■ What to do ■
Please return the whole listing. Keep each line exactly the same.

■ Provided material ■
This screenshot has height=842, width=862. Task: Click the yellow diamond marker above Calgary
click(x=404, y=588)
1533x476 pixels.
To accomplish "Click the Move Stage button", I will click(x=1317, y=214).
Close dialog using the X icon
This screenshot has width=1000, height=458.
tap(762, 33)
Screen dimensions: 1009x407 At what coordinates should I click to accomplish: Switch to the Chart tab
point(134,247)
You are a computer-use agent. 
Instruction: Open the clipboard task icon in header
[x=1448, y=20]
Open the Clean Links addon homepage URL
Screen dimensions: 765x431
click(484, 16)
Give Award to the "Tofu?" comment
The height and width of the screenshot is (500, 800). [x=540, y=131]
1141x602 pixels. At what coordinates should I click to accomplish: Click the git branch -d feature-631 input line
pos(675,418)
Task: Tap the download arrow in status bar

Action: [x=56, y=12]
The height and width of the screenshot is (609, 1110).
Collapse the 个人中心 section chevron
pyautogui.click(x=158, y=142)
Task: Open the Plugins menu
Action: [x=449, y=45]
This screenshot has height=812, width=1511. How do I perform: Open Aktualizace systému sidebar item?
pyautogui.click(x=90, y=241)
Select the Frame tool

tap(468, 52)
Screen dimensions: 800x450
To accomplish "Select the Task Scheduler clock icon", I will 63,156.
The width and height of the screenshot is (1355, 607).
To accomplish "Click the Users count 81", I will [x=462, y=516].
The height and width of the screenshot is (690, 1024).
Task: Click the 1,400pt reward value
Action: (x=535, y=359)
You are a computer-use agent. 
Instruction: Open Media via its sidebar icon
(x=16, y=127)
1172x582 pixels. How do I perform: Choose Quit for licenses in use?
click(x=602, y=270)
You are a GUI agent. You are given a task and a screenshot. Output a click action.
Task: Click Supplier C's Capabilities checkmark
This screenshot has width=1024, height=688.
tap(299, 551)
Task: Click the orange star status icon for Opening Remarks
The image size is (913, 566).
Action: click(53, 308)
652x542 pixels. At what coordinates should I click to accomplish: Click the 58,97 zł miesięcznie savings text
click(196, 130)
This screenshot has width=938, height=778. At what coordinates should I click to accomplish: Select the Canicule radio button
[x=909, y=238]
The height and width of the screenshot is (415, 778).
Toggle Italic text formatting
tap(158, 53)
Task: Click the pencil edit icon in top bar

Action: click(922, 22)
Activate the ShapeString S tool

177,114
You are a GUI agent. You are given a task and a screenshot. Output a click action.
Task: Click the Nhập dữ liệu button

■ Solution for this exercise ■
This screenshot has height=842, width=862. Task: Click the yellow diamond marker above Calgary
click(x=404, y=588)
1533x476 pixels.
To accomplish "Click the Move Stage button", I will click(x=1317, y=214).
Close dialog using the X icon
This screenshot has width=1000, height=458.
tap(762, 33)
Screen dimensions: 1009x407 At what coordinates should I click to accomplish: Switch to the Chart tab
point(134,247)
You are a computer-use agent. 
Instruction: Open the clipboard task icon in header
[x=1448, y=20]
Open the Clean Links addon homepage URL
Screen dimensions: 765x431
click(484, 16)
Give Award to the "Tofu?" comment
The height and width of the screenshot is (500, 800). [x=540, y=131]
1141x602 pixels. At what coordinates should I click to accomplish: Click the git branch -d feature-631 input line
pos(675,418)
Task: Tap the download arrow in status bar

Action: [x=56, y=12]
The height and width of the screenshot is (609, 1110).
Collapse the 个人中心 section chevron
pyautogui.click(x=158, y=142)
Task: Open the Plugins menu
Action: [x=449, y=45]
This screenshot has height=812, width=1511. How do I perform: Open Aktualizace systému sidebar item?
pyautogui.click(x=90, y=241)
Select the Frame tool

tap(468, 52)
Screen dimensions: 800x450
To accomplish "Select the Task Scheduler clock icon", I will 63,156.
The width and height of the screenshot is (1355, 607).
To accomplish "Click the Users count 81", I will [x=462, y=516].
The height and width of the screenshot is (690, 1024).
Task: Click the 1,400pt reward value
Action: (x=535, y=359)
You are a computer-use agent. 
Instruction: Open Media via its sidebar icon
(x=16, y=127)
1172x582 pixels. How do I perform: Choose Quit for licenses in use?
click(x=602, y=270)
You are a GUI agent. You are given a task and a screenshot. Output a click action.
Task: Click Supplier C's Capabilities checkmark
This screenshot has width=1024, height=688.
tap(299, 551)
Task: Click the orange star status icon for Opening Remarks
The image size is (913, 566).
Action: click(53, 308)
652x542 pixels. At what coordinates should I click to accomplish: Click the 58,97 zł miesięcznie savings text
click(196, 130)
This screenshot has width=938, height=778. At what coordinates should I click to accomplish: Select the Canicule radio button
[x=909, y=238]
The height and width of the screenshot is (415, 778).
Toggle Italic text formatting
tap(158, 53)
Task: Click the pencil edit icon in top bar

Action: click(922, 22)
Activate the ShapeString S tool

177,114
You are a GUI agent. You are given a task and a screenshot. Output a click action.
Task: Click the Nhập dữ liệu button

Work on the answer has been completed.